■ DIRECTIONS FOR THIS TASK
Scan the data for "heading" and copy the lines it appears in.

*** Block opens ***

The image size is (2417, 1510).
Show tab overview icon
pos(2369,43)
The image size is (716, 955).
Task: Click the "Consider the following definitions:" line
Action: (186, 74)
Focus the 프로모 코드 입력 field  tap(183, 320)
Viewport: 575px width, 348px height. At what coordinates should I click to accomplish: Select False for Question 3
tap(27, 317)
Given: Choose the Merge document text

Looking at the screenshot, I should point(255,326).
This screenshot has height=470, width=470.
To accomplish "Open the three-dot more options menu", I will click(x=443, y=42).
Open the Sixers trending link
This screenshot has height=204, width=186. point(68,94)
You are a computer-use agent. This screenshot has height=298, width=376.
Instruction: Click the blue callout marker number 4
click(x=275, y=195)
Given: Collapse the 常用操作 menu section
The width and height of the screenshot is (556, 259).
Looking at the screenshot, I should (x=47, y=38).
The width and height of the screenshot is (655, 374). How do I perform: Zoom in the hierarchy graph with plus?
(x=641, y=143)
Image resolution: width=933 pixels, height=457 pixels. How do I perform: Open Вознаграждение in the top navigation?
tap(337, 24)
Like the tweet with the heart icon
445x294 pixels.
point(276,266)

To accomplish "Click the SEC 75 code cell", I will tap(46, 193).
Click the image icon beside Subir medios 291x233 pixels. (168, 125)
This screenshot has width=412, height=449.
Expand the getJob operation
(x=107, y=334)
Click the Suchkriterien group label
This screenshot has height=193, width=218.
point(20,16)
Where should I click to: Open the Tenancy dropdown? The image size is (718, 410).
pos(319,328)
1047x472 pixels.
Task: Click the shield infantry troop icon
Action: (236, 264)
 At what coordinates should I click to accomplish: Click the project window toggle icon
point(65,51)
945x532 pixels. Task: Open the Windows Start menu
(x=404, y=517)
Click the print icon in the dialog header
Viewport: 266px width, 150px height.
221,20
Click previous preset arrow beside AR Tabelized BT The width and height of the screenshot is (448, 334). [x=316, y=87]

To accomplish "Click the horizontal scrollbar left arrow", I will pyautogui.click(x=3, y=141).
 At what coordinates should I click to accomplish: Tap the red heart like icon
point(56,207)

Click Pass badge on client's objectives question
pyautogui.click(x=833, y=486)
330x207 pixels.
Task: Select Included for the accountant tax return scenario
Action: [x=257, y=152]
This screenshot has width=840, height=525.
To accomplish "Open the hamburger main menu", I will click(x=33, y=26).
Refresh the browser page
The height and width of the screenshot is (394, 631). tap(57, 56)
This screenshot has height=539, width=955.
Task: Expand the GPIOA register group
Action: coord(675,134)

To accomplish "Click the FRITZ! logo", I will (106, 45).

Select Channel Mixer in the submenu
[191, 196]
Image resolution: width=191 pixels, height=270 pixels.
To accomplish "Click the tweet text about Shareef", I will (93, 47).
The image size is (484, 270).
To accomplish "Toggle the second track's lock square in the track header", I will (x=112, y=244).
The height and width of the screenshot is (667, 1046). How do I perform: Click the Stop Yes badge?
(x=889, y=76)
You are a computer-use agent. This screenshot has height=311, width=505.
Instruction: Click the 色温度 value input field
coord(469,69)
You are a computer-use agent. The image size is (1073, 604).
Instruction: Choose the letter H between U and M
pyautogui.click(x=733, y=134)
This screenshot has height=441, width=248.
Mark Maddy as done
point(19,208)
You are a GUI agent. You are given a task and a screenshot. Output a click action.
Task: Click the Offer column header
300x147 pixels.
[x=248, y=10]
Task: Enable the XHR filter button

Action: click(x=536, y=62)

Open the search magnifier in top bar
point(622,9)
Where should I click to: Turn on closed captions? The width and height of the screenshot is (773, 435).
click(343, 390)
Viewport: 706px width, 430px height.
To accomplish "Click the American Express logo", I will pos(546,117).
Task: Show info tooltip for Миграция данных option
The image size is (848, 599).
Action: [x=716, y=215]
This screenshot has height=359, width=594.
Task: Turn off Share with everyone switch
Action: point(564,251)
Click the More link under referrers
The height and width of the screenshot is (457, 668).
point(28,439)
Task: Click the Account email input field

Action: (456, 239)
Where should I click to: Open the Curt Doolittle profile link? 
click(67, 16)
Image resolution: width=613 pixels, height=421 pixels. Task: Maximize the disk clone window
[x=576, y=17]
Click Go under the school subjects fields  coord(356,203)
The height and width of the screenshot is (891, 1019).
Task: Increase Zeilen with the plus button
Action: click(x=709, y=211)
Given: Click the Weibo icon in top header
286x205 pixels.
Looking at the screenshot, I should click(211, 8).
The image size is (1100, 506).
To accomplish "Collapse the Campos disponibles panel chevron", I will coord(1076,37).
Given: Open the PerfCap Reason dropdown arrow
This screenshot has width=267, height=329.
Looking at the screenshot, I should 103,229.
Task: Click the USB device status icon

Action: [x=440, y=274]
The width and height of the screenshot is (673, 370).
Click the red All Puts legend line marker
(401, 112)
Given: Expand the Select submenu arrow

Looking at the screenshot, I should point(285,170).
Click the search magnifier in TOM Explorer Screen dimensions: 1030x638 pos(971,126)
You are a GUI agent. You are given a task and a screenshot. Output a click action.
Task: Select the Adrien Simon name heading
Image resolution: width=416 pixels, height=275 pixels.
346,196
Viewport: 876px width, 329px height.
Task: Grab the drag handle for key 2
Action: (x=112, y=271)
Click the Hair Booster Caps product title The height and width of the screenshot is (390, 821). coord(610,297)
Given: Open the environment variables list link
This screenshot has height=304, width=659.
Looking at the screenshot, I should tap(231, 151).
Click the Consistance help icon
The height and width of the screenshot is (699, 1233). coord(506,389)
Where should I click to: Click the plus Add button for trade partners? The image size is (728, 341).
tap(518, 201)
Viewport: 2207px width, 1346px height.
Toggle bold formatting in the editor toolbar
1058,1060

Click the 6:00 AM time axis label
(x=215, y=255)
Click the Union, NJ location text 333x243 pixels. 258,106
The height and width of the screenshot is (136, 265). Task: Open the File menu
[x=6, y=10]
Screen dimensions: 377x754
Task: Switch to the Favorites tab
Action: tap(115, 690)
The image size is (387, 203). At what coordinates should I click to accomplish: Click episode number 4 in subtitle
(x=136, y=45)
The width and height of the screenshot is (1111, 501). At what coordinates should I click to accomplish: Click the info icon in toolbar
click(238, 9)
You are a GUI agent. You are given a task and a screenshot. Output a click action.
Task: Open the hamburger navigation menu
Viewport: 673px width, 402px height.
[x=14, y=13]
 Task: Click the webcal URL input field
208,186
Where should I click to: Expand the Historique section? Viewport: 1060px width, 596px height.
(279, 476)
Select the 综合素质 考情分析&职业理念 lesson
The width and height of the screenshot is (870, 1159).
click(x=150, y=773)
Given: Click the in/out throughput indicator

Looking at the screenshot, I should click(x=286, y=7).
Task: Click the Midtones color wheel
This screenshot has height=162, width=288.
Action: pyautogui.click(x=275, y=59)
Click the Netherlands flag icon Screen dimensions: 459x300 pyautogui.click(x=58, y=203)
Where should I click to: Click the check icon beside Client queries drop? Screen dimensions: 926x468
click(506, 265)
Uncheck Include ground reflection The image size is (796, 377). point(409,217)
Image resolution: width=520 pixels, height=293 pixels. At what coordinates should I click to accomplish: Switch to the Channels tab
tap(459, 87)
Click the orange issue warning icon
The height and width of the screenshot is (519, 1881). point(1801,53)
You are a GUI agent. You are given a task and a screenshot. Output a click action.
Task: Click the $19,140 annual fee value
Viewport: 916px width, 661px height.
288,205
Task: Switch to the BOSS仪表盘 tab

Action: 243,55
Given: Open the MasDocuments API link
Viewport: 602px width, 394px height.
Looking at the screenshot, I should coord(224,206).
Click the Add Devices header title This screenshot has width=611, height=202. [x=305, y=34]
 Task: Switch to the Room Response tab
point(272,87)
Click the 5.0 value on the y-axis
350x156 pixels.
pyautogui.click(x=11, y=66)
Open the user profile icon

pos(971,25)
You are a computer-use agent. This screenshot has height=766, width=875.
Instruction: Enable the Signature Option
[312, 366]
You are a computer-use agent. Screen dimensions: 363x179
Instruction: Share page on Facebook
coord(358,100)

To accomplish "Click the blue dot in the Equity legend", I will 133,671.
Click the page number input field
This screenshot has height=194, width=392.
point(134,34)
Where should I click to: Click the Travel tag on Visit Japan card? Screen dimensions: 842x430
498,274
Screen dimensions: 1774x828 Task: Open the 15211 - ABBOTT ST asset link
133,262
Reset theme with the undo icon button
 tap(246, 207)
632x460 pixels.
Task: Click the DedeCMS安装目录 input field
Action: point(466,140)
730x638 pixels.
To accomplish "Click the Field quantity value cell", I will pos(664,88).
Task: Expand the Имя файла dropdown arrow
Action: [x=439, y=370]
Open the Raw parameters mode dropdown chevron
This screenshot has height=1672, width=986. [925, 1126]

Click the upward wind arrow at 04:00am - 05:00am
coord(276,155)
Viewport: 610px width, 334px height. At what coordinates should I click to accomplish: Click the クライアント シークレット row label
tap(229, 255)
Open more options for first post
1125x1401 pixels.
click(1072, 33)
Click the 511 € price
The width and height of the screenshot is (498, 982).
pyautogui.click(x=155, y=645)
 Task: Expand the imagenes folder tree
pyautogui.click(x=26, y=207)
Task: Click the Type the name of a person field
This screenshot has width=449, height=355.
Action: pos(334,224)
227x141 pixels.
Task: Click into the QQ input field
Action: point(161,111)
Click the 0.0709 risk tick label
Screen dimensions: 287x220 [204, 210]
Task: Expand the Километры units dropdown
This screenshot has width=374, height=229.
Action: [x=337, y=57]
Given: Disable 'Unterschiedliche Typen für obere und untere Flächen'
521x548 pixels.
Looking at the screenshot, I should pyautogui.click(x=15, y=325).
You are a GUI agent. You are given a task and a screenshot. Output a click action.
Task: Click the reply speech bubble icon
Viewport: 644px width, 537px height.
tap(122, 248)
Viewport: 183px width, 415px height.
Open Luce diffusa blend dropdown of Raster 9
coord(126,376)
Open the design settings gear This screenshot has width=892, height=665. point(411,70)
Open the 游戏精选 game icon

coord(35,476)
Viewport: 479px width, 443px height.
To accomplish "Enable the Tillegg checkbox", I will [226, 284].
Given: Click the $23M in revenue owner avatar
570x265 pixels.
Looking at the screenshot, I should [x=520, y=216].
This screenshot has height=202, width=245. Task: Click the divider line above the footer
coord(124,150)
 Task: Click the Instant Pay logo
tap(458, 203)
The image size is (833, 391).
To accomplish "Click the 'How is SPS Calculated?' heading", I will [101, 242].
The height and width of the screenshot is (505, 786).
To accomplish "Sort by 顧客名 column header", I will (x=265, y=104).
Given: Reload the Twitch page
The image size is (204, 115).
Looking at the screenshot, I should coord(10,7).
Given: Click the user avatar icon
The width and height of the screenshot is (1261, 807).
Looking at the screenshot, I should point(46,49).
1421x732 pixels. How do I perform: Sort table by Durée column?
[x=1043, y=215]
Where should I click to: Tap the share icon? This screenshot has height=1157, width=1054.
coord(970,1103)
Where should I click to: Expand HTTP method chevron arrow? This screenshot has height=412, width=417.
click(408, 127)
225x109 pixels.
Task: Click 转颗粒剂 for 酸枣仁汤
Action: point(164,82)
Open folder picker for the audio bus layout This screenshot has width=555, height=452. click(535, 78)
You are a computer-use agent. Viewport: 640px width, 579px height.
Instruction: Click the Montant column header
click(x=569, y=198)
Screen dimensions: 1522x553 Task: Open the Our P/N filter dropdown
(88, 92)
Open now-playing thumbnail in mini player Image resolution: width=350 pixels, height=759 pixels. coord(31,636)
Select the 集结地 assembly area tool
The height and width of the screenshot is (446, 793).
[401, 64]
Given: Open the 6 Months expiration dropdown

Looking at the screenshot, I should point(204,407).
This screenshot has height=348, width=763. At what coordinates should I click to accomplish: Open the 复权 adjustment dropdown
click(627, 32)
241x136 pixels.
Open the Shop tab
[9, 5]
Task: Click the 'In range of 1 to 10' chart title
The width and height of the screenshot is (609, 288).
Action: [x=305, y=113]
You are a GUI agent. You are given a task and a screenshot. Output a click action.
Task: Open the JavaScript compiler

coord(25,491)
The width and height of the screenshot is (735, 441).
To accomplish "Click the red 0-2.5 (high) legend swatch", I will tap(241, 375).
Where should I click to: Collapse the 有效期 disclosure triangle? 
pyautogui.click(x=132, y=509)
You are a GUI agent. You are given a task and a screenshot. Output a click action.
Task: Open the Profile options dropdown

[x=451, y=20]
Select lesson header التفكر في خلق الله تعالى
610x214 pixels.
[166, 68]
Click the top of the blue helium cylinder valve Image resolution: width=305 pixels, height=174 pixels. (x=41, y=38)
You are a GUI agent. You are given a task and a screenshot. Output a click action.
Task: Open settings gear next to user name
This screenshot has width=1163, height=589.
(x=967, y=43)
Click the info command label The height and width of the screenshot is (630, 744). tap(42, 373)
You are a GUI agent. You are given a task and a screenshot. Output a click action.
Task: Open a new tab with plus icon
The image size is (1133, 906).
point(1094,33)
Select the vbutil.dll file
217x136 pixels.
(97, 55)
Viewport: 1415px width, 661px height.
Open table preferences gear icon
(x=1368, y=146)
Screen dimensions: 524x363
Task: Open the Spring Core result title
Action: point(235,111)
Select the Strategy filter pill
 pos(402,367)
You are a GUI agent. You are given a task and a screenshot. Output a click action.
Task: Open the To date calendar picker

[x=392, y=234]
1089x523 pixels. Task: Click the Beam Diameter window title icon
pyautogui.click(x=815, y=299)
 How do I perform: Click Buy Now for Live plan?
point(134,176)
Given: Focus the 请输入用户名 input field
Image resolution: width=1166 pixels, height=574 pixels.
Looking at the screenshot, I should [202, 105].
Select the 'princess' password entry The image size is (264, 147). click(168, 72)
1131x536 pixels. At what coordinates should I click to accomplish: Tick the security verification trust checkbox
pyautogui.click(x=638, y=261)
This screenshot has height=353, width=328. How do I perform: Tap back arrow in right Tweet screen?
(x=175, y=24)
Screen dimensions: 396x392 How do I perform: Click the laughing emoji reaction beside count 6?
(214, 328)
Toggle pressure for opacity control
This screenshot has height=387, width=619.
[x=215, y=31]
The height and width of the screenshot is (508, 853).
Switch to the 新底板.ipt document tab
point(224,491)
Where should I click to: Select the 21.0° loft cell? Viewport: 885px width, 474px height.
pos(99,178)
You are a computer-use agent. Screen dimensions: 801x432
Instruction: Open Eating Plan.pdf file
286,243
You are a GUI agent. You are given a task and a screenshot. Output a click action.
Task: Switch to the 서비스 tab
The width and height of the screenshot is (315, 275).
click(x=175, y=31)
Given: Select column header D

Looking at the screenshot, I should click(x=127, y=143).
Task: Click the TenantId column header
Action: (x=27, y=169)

*** Block closes ***

■ RESULT
Task: Select the Adrien Simon name heading
To accomplish "Click the 'How is SPS Calculated?' heading", I will [101, 242].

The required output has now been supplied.